1. The US economy faces its first nominal GDP decline in 50 years.

It is likely that the fourth quarter of 2008 will be the sharpest quarterly decline for this recession. However, growth will remain negative for at least the first half of 2009. The second half of the year is likely to be either side of, but not far from, zero growth. Declines in wealth, rising savings rates, tight lending standards, and rising unemployment are among the culprits. Moreover, with inflation levels falling to approximately zero, nominal growth will register a four quarter period of negative growth — with the largest dip probably extending from 4Q08 to 3Q09. This has not occurred since the early 1950s. Digging out of this will require success of the aggressive monetary and fiscal stimulus policies, stabilization of residential real estate and financial markets, and restored consumer, business, and investor confidence.

2. Global growth falls below 2% for the first time since 1991.

Growth everywhere in the world seemed flat to positive for the majority of 2008 and then fell off a cliff subsequent to the Lehman bankruptcy in September. Earlier notions of a global economic decoupling fell apart as the US consumer slowdown and global credit problems caused growth to slow everywhere. The recession in the US and Europe is serious in that it is related to a credit bust, which will take time to repair. Our view of the emerging markets slowdown/recession is a more ordinary inventory work down. Japan continues in its struggle to grow with low consumption patterns and a declining population. As a result, global growth is likely to fall to its lowest level in nearly 20 years.
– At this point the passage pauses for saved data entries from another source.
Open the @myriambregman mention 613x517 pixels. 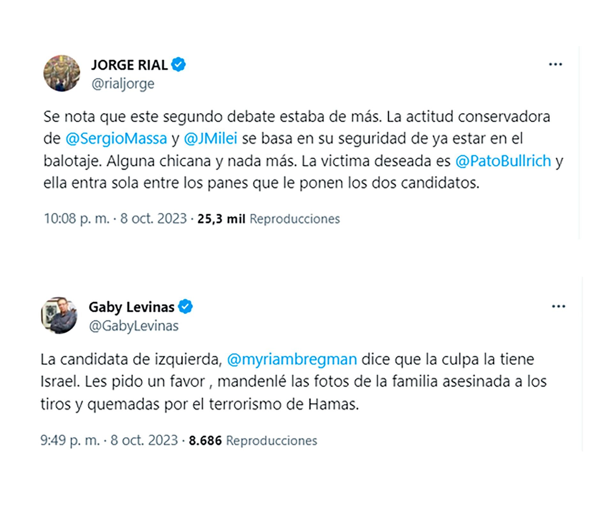[292, 359]
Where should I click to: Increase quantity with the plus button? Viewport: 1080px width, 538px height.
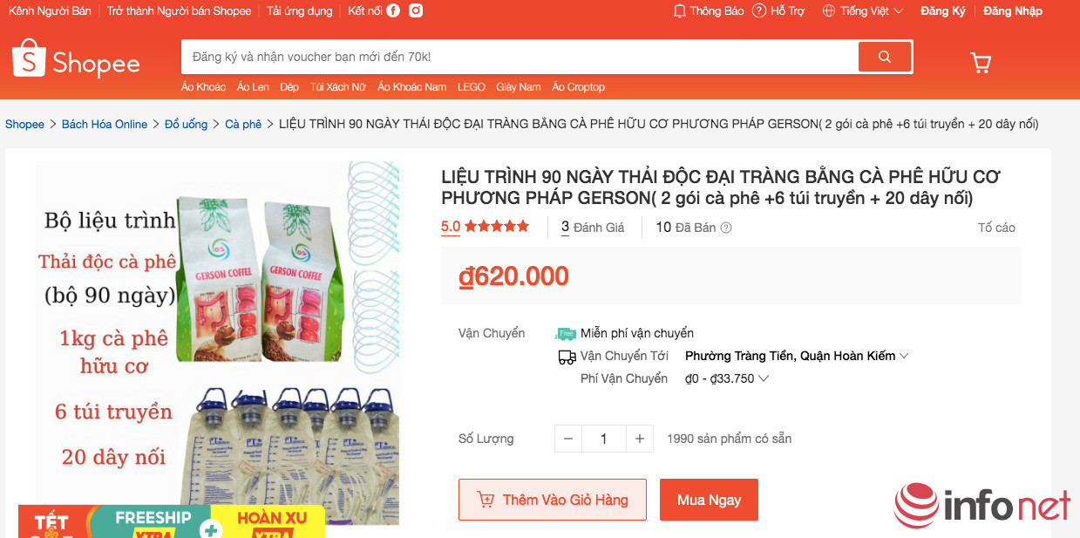(639, 439)
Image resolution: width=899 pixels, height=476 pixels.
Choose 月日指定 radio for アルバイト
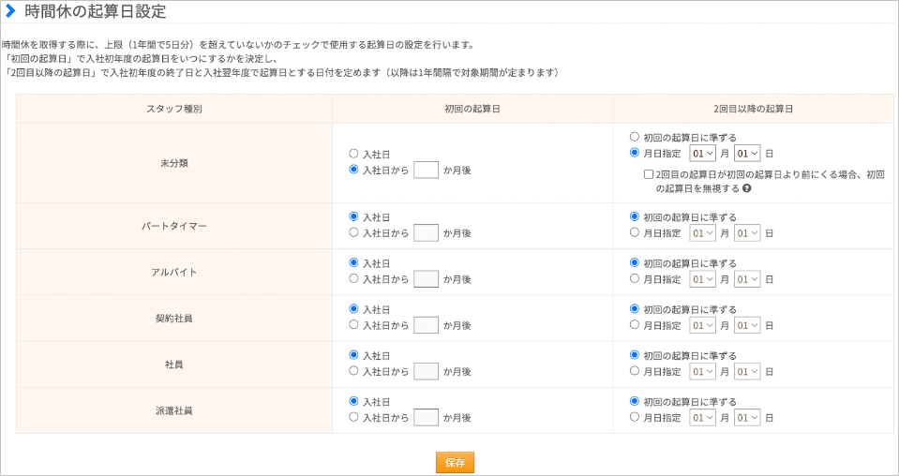pos(634,279)
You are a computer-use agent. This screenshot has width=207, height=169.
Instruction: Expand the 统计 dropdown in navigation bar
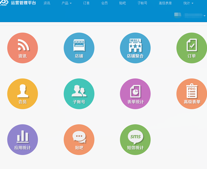187,3
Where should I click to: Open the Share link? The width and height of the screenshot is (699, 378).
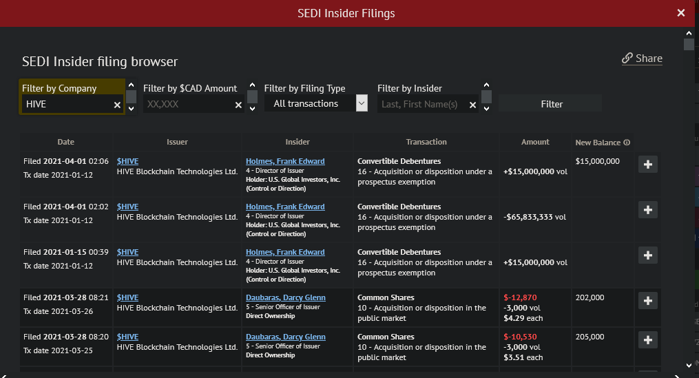point(642,59)
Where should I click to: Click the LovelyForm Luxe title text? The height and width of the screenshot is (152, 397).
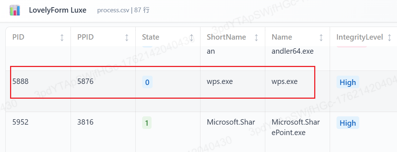tap(58, 10)
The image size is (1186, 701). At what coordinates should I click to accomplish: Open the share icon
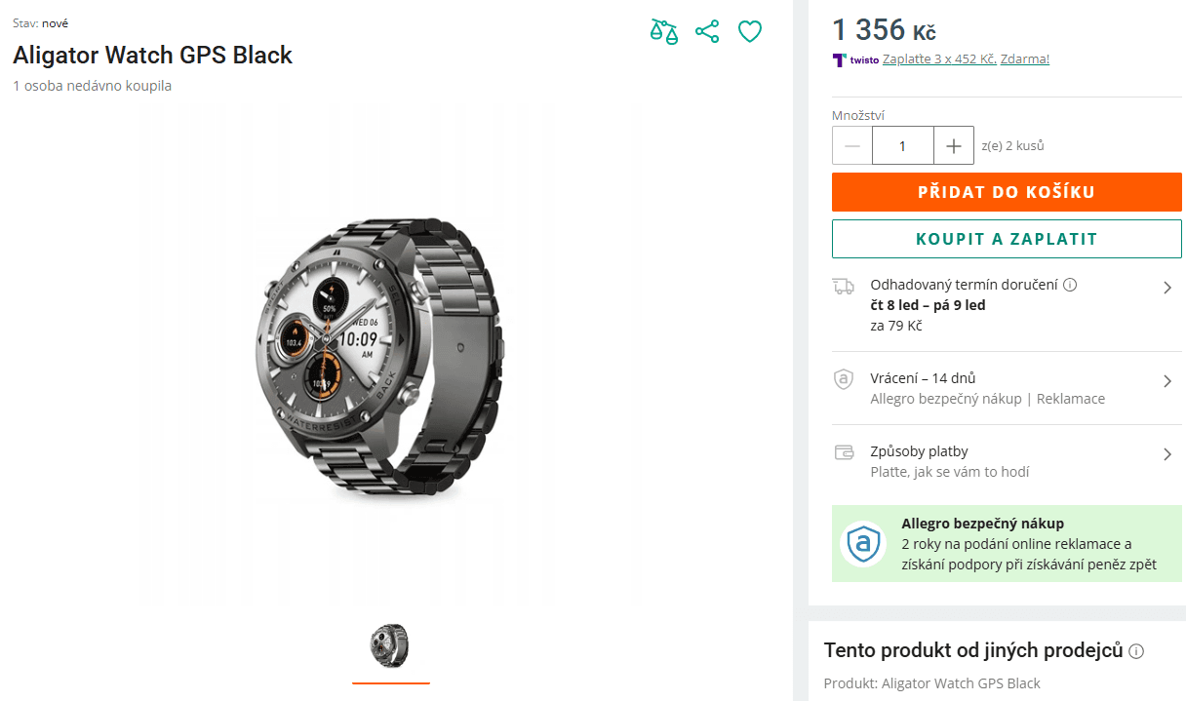pos(707,30)
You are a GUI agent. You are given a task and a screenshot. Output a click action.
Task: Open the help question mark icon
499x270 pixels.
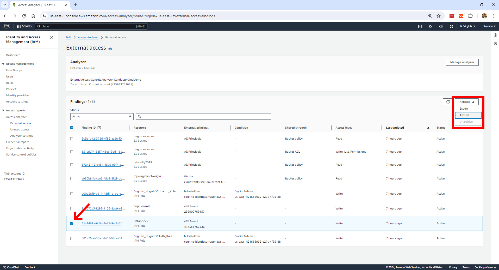coord(441,26)
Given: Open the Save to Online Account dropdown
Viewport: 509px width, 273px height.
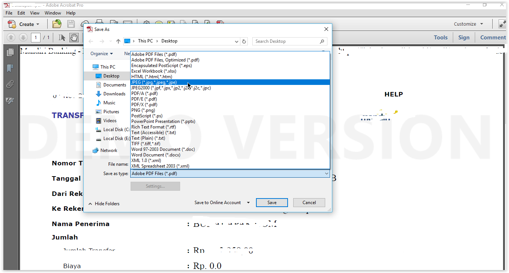Looking at the screenshot, I should pyautogui.click(x=247, y=202).
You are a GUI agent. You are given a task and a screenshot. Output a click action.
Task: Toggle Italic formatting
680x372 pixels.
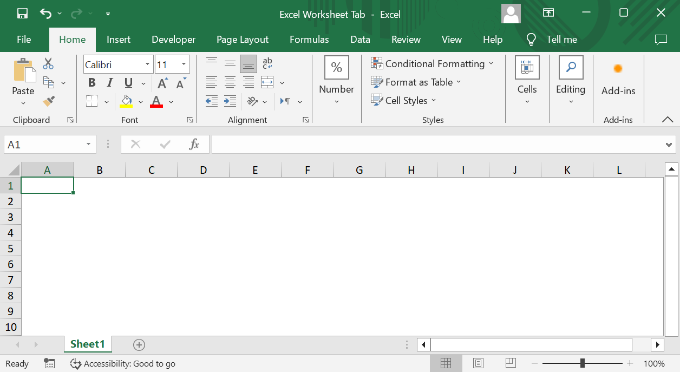tap(110, 83)
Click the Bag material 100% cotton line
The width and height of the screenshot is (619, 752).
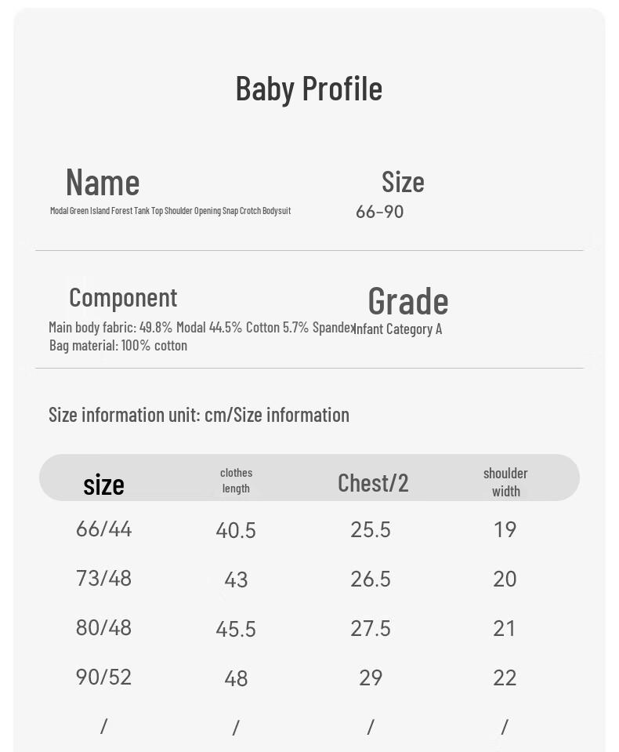(118, 345)
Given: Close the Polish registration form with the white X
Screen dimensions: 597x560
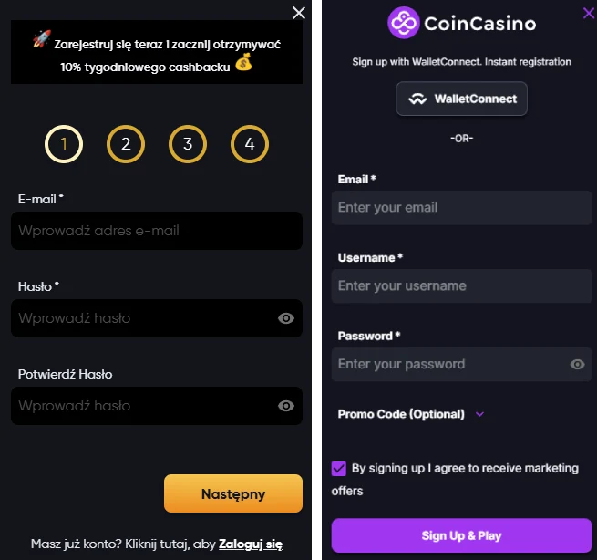Looking at the screenshot, I should pyautogui.click(x=299, y=13).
By mid-year, some recovery should be evident in the emerging world, with stabilization likely in the US in the second half and by the start of 2010 in Europe.

3. Inflation falls close to zero in many developed countries, but widespread deflation is avoided.

The decline in real estate prices, financial asset prices, and commodity prices, and generally poor real growth have all combined to suggest very low inflation rates for 2009. In the developed world, we expect inflation to fall to approximately zero for the full year and fall to below 5% in the developing world. Preventing a widespread decline in prices aggravated by the continued deleveraging process are aggressive monetary and fiscal stimulus initiatives which we expect will eventually prove successful. These actions will be aimed at averting a banking system collapse, containing economic contraction, sustaining credit flows to quality borrowers, facilitating restructuring or failure of weak borrowers and arresting the decline in money velocity. Eventual inflationary risks will be mitigated if the Fed withdraws reserves and raises rates as the velocity of money stabilizes and rises.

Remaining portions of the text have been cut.